- _WORK TASK_: The expected answer is the set of lines in the data below between the line holding "The width and height of the screenshot is (1456, 826)." and the line holding "You are a computer-use agent. This", inclusive, written out exactly.

- _Collection entries_:
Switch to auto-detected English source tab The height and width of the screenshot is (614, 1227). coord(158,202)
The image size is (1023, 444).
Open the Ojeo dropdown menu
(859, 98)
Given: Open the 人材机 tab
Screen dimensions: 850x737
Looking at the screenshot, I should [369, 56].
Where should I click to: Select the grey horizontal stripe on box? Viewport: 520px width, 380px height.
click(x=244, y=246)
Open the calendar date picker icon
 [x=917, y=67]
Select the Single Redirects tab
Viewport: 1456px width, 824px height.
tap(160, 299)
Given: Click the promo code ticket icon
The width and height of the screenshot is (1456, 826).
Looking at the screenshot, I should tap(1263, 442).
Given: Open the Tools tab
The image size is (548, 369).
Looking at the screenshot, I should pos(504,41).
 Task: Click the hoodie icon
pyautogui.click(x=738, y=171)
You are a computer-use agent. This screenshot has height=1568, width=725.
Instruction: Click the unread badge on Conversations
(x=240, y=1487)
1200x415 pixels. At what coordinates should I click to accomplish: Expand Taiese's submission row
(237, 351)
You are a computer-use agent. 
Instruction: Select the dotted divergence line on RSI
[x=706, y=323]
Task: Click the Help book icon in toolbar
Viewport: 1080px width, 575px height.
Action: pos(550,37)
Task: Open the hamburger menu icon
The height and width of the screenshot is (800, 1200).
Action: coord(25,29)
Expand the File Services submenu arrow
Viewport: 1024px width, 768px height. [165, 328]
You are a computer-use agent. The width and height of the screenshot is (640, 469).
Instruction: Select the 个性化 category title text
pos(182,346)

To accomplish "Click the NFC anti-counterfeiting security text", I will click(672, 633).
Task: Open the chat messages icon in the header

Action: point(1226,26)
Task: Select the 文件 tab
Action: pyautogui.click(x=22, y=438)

- _RESULT OF THE EXERCISE_:
The width and height of the screenshot is (1456, 826).
Looking at the screenshot, I should tap(1263, 442).
Given: Open the Tools tab
The image size is (548, 369).
Looking at the screenshot, I should pos(504,41).
 Task: Click the hoodie icon
pyautogui.click(x=738, y=171)
You are a computer-use agent. This screenshot has height=1568, width=725.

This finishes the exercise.